Thursday, April 8, 2010

Tracking (my) Ubuntu boot speed.

Measuring ones boot speed may just be another benchmark, but for mobile users it is particularly useful to have a fast boot for a truly mobile experience. When one turns on a cell phone or a portable music player, we expect it to be up and running within 5 seconds before we get frustrated. Computers running a “full OS” like Ubuntu, Windows, or Mac, have never come close to the 5 second mark. The only way they have come close is by putting the computers in hibernation or standby which drains the battery.

DISCLAIMER: The results shown below represents my personal experience and do not speak for all Ubuntu users. Based on your hardware, system setup, and benchmarking method, your experience may differ from mine. Please note that your mileage may vary. For those people coming to this post from a non Ubuntu OS, welcome and thank you for your interest.
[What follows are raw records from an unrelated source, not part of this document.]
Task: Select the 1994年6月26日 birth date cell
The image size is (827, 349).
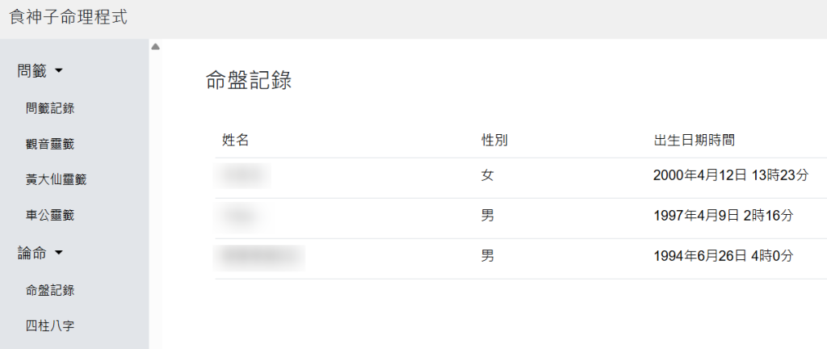Action: (x=723, y=256)
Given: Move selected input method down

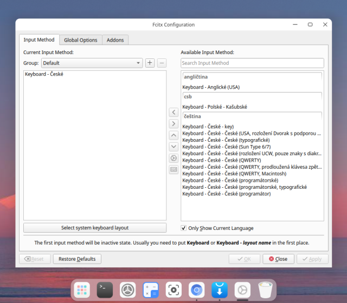Looking at the screenshot, I should tap(174, 147).
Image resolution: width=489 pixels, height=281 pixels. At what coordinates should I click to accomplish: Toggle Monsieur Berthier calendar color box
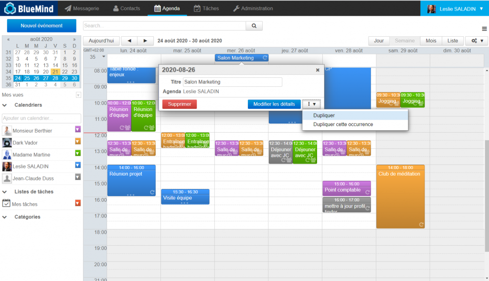pyautogui.click(x=78, y=129)
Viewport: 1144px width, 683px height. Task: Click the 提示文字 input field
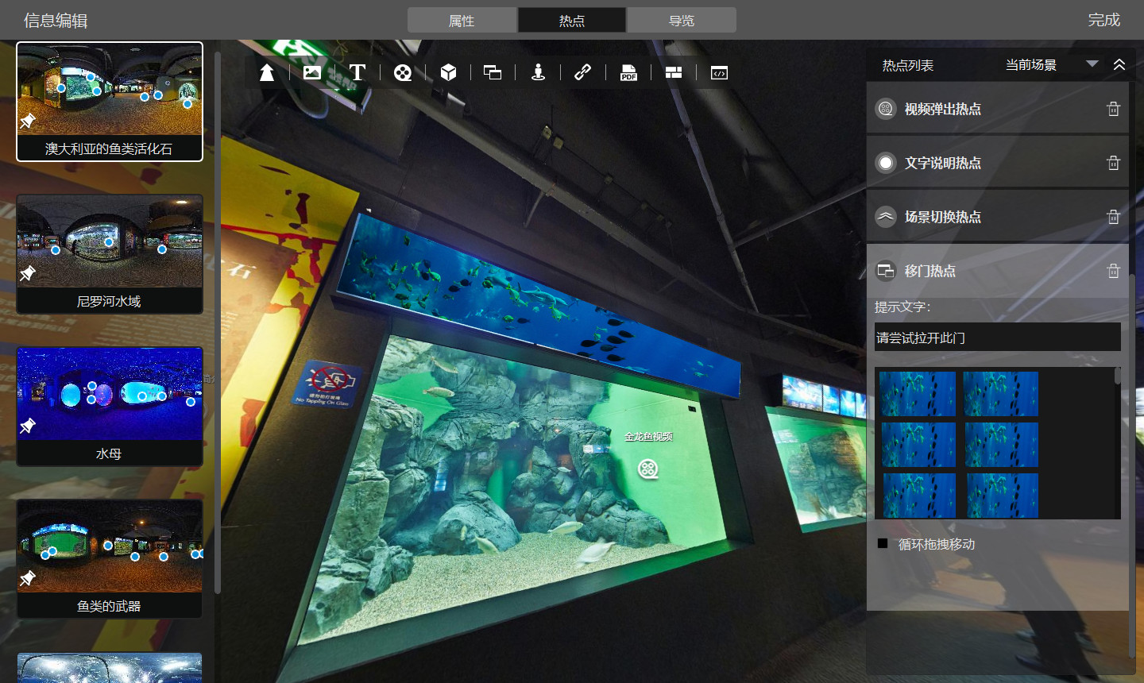997,338
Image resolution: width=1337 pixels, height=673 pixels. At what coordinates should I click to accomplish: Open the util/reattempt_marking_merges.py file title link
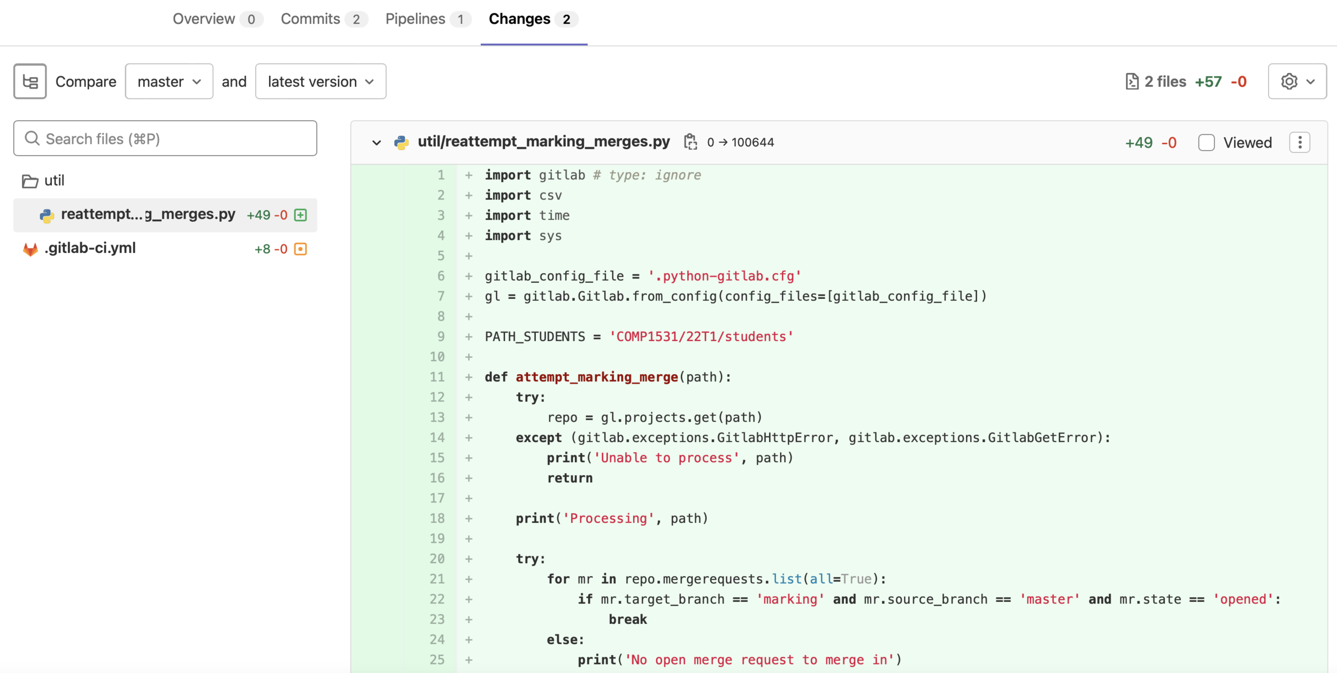click(x=543, y=142)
Now without further delay, here are the results with additional commentary below (Click the chart for a larger version):

Results for Ubuntu 8.10 Intrepid Ibex:
There was no announced goal for boot time in this release. I used a stopwatch on several occasions to record my time. On my hardware, Ubuntu 8.10 was the slowest booting version I had ever used with times often reaching two minutes.

Boot Speed in Ubuntu 9.04 Jaunty Jackalope:
Beginning in the Ubuntu 9.04 development cycle, Ubuntu had declared a war against slow boot times. The official goal was to decrease boot times to 25 seconds.
I tracked my boot speed by installing a program called bootchart and saved my best time of 70 seconds. A far cry from the 25 second goal, but a significant improvement over the previous release.

Boot Speed in Ubuntu 9.10 Karmic Koala:
Despite the official claim that boot time had decreased to less than 25 seconds, 9.10 did not improve boot speed over 9.04. I was getting boot times in the 100 second range for 9.10 Karmic compared to 75 seconds for 9.04 Jaunty. After using 9.10 for just 3 months, boot time had got even longer to just under the two minute mark. At this point I got frustrated and decided to join the 10.04 development cycle to track boot progress more seriously...

Measuring Boot Speed in Ubuntu 10.04 Lucid Lynx (development release):
While not yet released, a 10 second boot is the goal for this version and we will see if this comes true. I joined the 10.04 at alpha 2 beginning in January 2010. Since then, I would reboot at least 2 times a day and record the average times. On some occasions, rather nasty bugs were introduced which forced me to reboot many times leading to some really strange boot readings. On those occasions, I trashed the best and worst times before recording the average (Winter Olympics style). My time for January averaged 65 seconds which is already the best I have ever seen on my computer. In February my times got even better and I averaged 45 seconds. The results for March were even better at 39 seconds.

Final Thoughts:
Ubuntu 10.04 Lucid Lynx is shaping up to be a fast booting OS. While I'm not certain that I will hit the 10 second target, I am quite confidant that my average will drop to 25 seconds for April. Ubuntu 10.04 officially comes out in 21 days and I will most likely have a follow up post (and possibly a full review) to my results here.

1 comment:

  1. I'd love to see a hardware compatibility "wall of shame". Incompatible hardware seems to be the next hurdle we need to jump now that boot times are quite zippy.